Your answer should hold only the lines from the start of the data below through the line with "You are a computer-use", copied exactly, with pictures left out.

════════════════════

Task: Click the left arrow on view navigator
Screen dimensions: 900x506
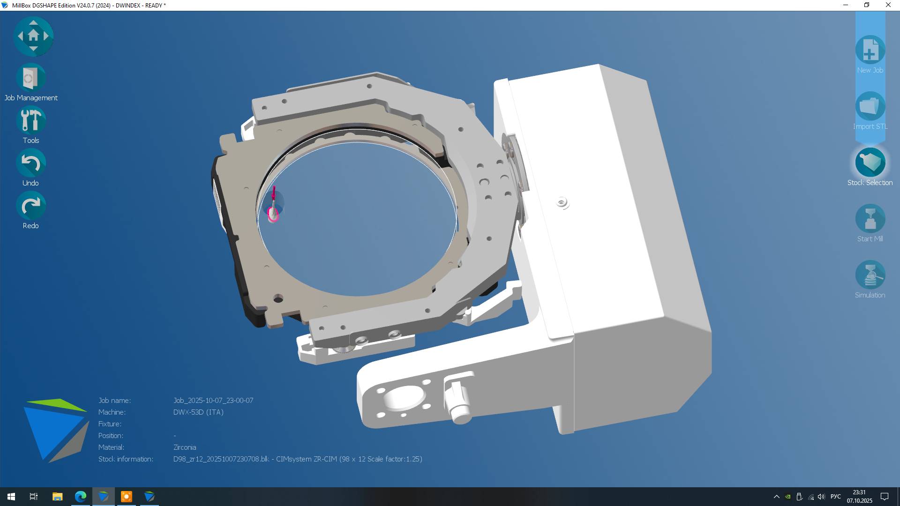Action: (x=20, y=36)
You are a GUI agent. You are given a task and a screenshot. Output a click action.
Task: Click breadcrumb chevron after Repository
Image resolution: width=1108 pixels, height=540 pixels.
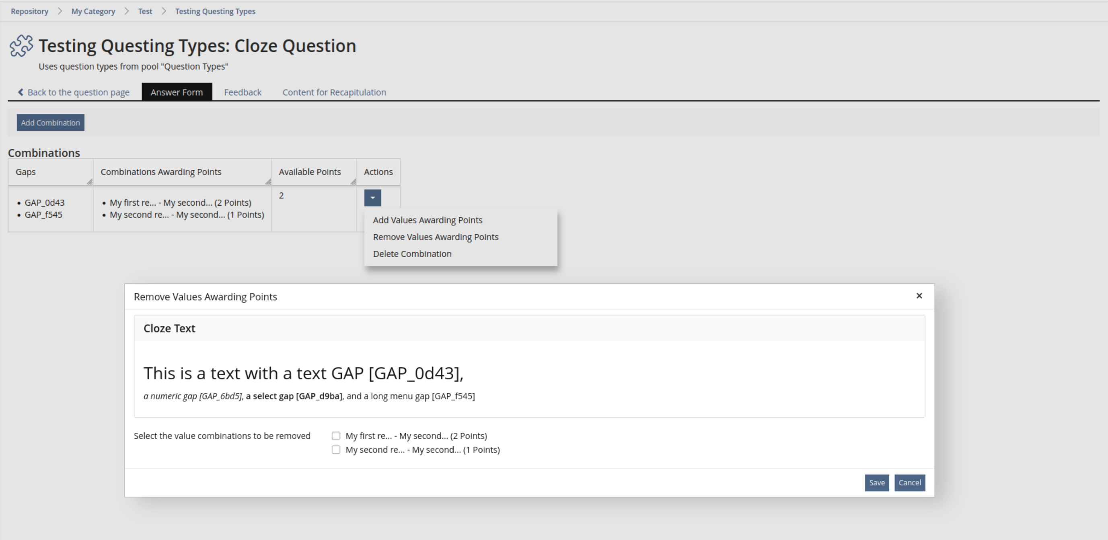[60, 11]

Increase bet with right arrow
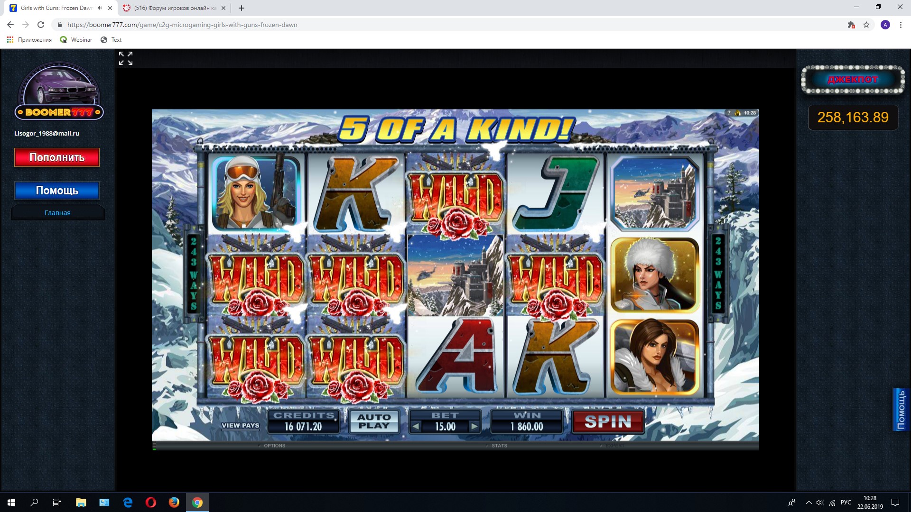pos(474,426)
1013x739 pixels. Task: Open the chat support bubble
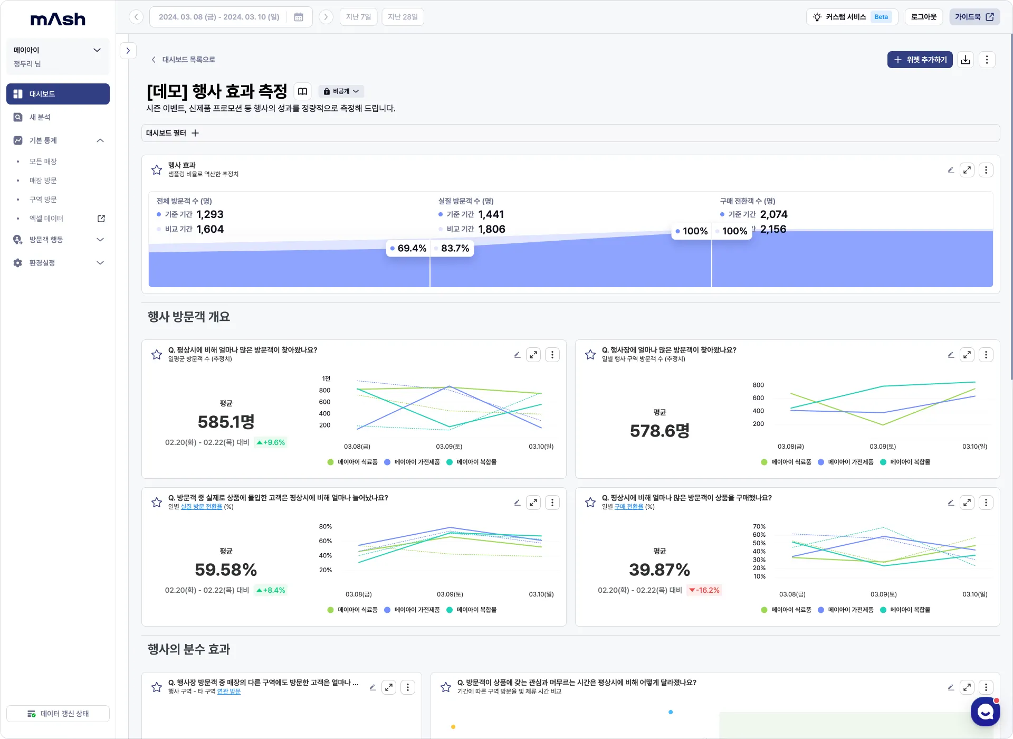985,712
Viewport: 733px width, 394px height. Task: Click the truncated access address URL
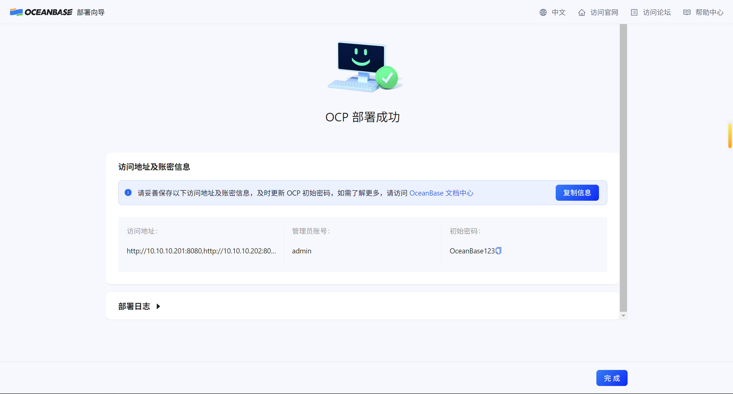click(x=201, y=251)
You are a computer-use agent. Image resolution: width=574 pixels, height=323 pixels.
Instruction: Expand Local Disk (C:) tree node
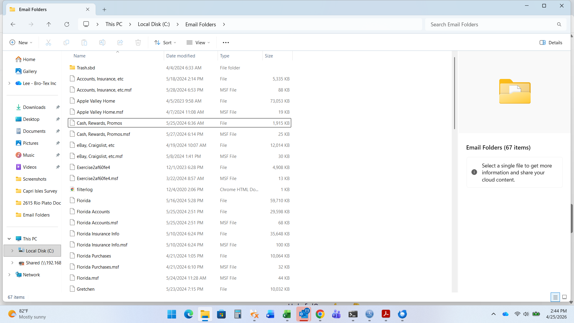(x=12, y=251)
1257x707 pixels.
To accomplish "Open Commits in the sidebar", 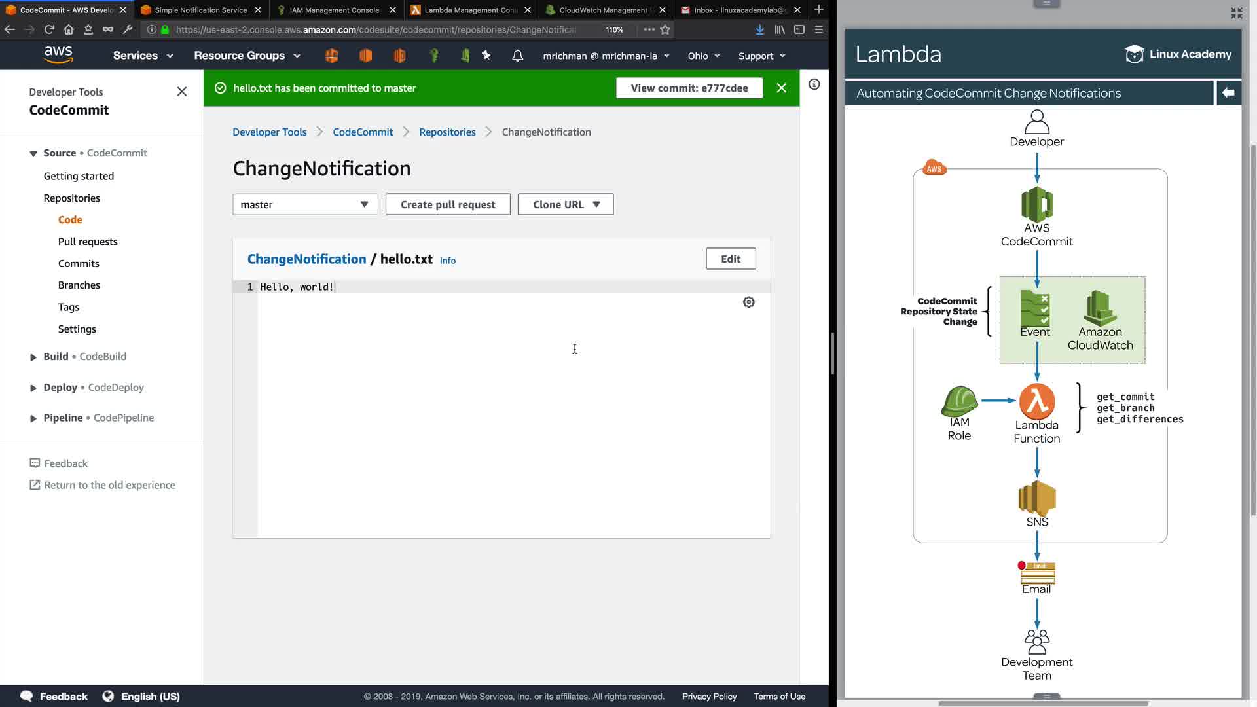I will click(x=79, y=263).
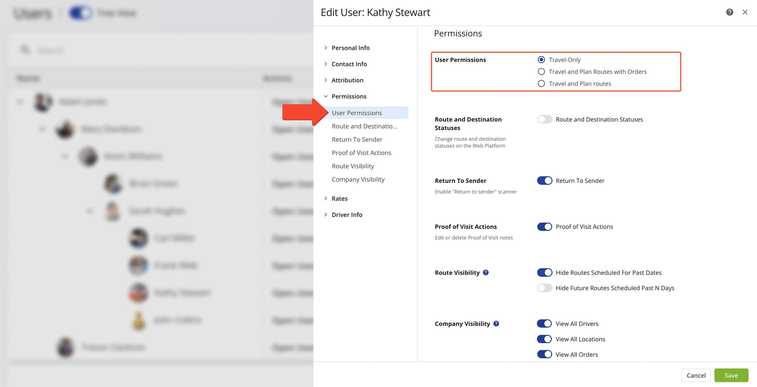Click the Cancel button
Image resolution: width=757 pixels, height=387 pixels.
tap(696, 375)
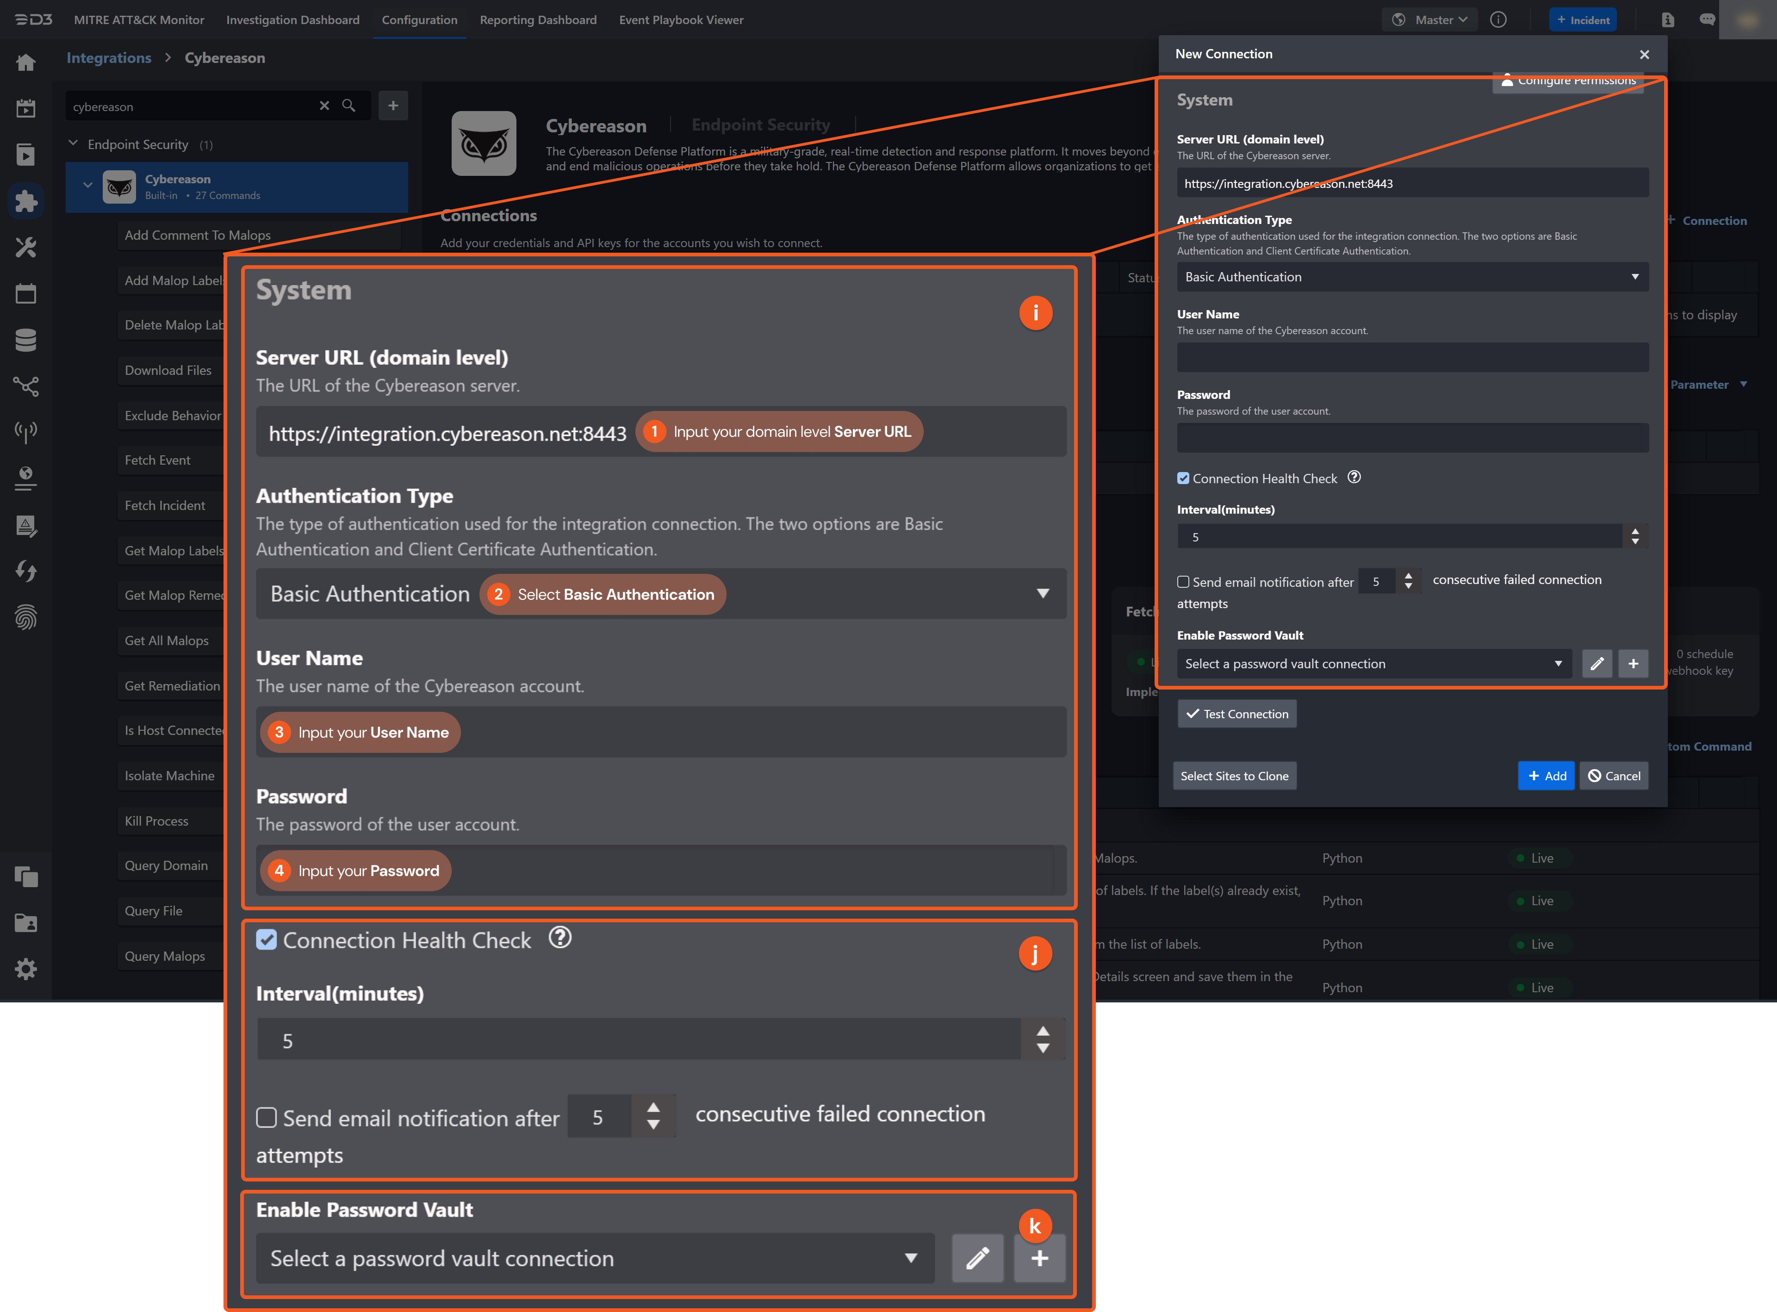
Task: Open the wrench-and-screwdriver Tools icon
Action: coord(26,248)
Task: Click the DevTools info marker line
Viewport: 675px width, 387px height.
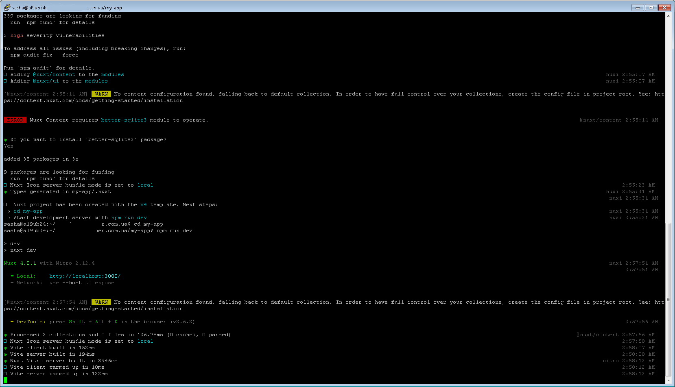Action: point(12,322)
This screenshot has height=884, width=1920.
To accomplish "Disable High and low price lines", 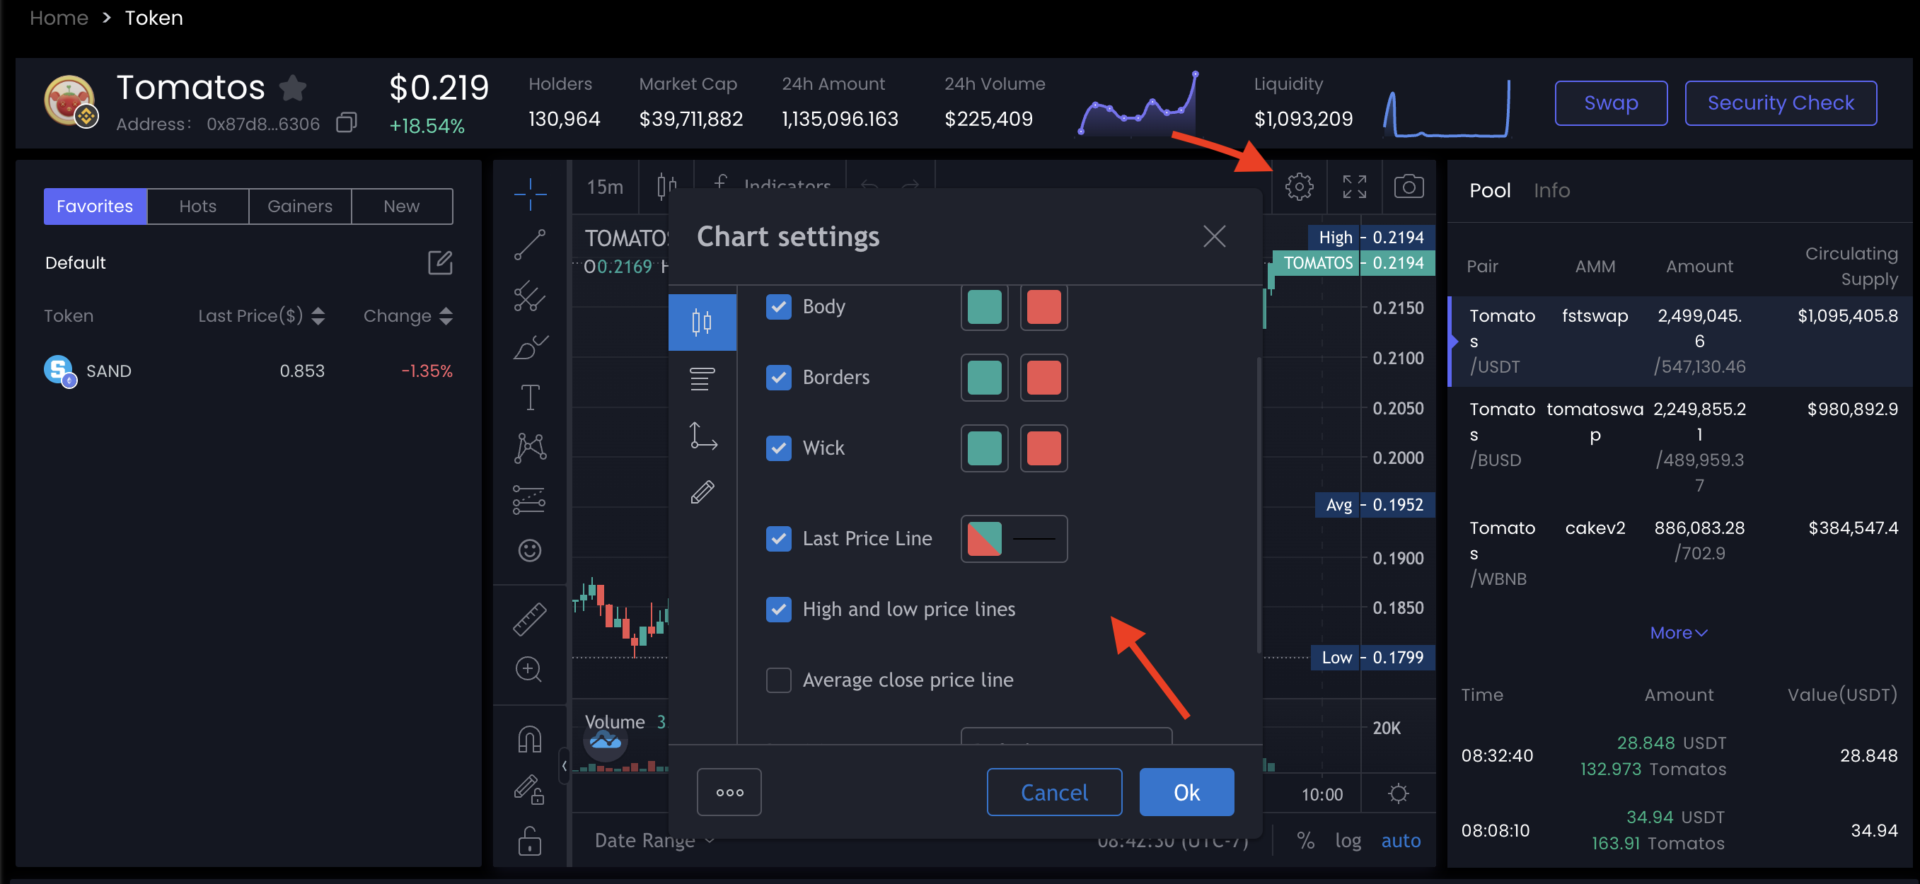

════════════════════

_Reply_
Task: Click the left arrow on view navigator
Screen dimensions: 900x506
Action: (x=20, y=36)
You are a GUI agent. You are given a task and a screenshot. Output a click action.
Task: Click breadcrumb chevron after Repository
Image resolution: width=1108 pixels, height=540 pixels.
[60, 11]

Increase bet with right arrow
pos(474,426)
1013x739 pixels. Task: Open the chat support bubble
985,712
Viewport: 733px width, 394px height. Task: Click the truncated access address URL
click(x=201, y=251)
You are a computer-use agent. Image resolution: width=574 pixels, height=323 pixels.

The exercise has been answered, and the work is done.